From the first line down to the one containing "Task: Click the Allergènes heading", reproduce the entries below exactly and leave out the pictures.

[Stored items]
········
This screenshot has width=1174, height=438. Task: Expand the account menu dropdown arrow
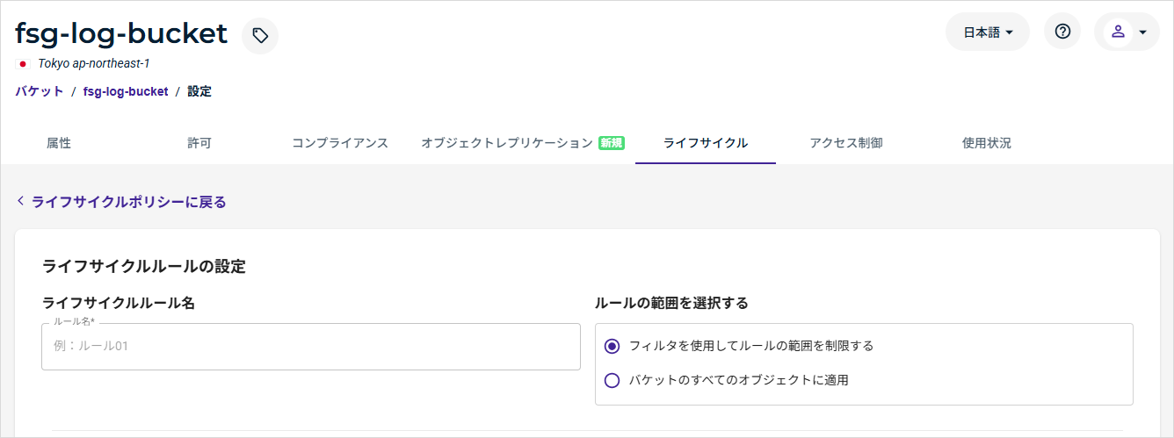[x=1142, y=32]
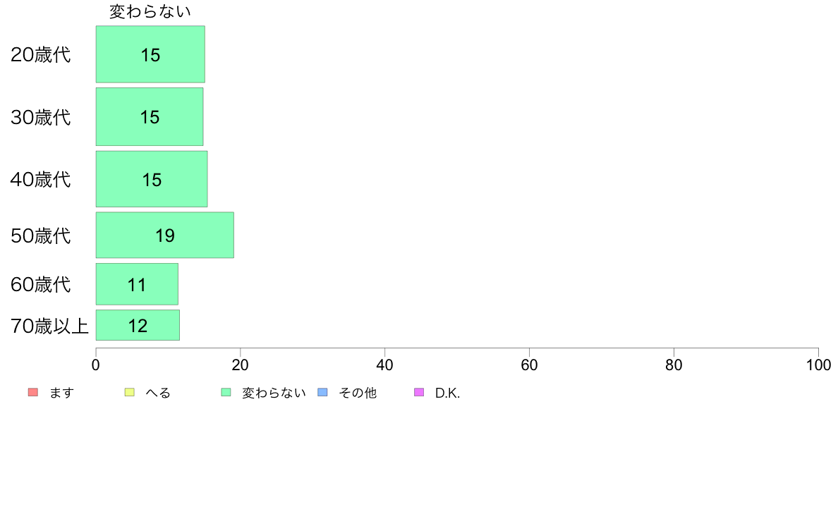838x519 pixels.
Task: Select the 70歳以上 bar showing 12
Action: [x=138, y=325]
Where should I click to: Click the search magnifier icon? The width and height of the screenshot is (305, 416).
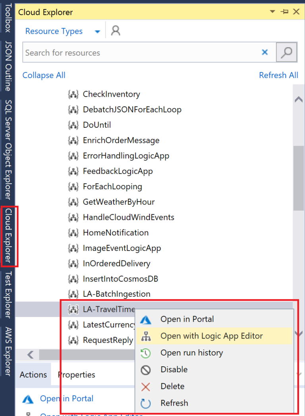(x=286, y=52)
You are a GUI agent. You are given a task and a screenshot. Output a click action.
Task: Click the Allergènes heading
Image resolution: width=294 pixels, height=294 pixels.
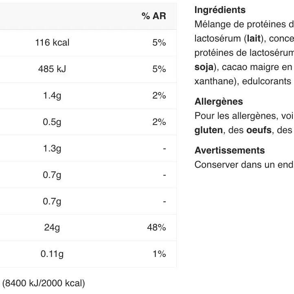pyautogui.click(x=219, y=102)
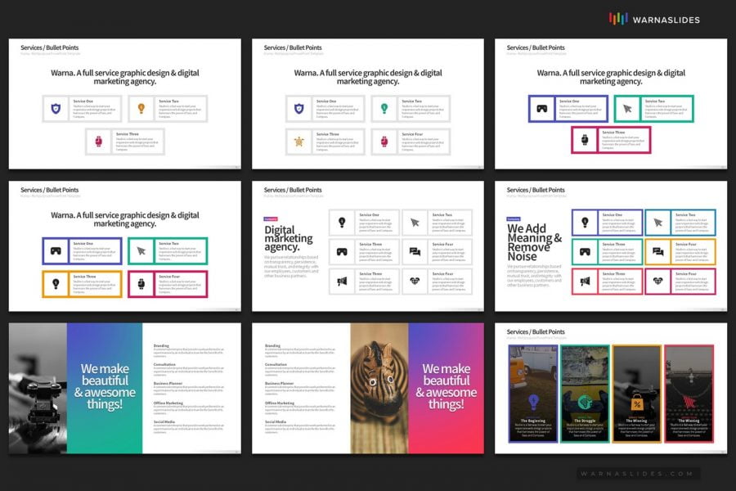
Task: Select the purple lightbulb icon on The Beginning card
Action: 532,401

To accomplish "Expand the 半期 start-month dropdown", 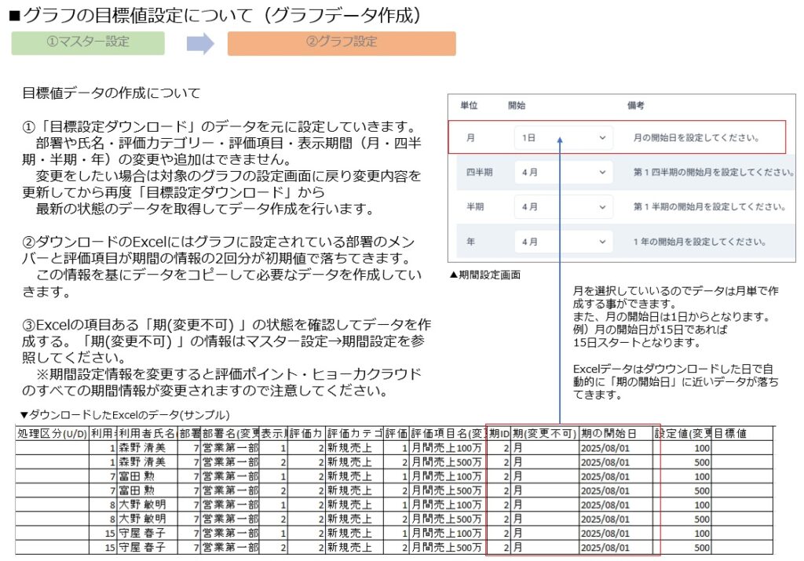I will pyautogui.click(x=562, y=207).
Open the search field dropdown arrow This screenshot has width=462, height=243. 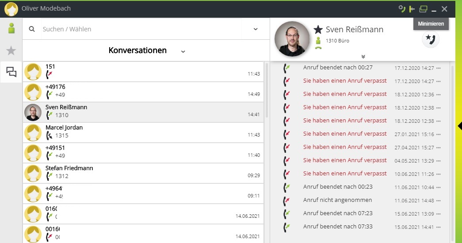pyautogui.click(x=256, y=29)
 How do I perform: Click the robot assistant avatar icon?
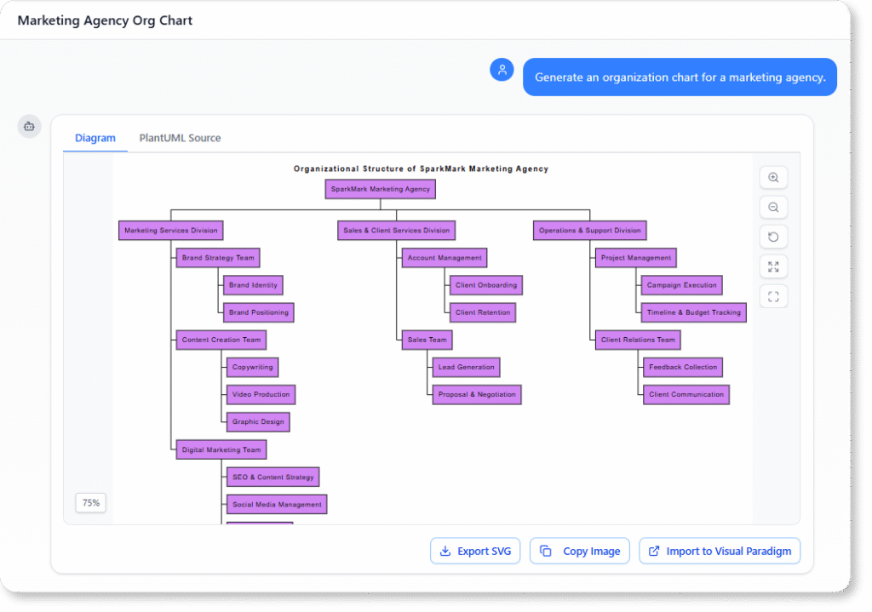[29, 125]
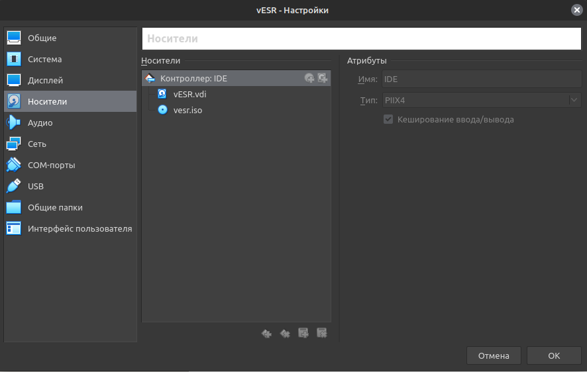Open the Тип PIIX4 dropdown
This screenshot has height=372, width=587.
pyautogui.click(x=481, y=100)
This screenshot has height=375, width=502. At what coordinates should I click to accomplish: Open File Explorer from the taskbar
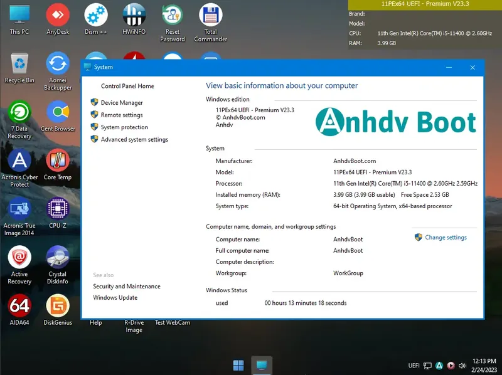coord(261,364)
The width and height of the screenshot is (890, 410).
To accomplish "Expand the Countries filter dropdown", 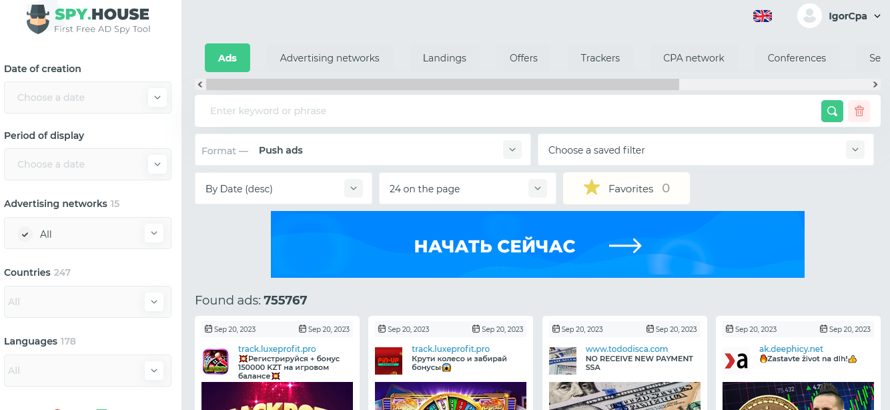I will click(154, 302).
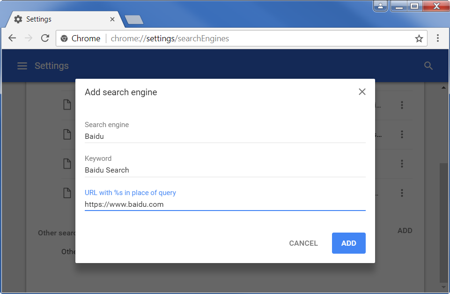Viewport: 450px width, 294px height.
Task: Open more actions for last listed engine
Action: click(402, 193)
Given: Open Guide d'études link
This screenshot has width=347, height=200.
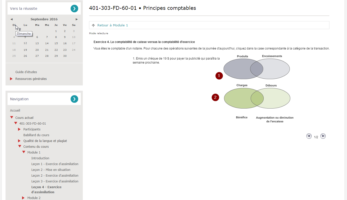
········
**Answer to the exercise**.
This screenshot has width=1174, height=438. Task: Expand the account menu dropdown arrow
[x=1142, y=32]
838x519 pixels.
Task: Select the 70歳以上 bar showing 12
Action: [x=138, y=325]
Where should I click to: Click the search magnifier icon? The width and height of the screenshot is (305, 416).
(x=286, y=52)
You are a GUI agent. You are given a task and a screenshot. Output a click action.
Task: Click the Allergènes heading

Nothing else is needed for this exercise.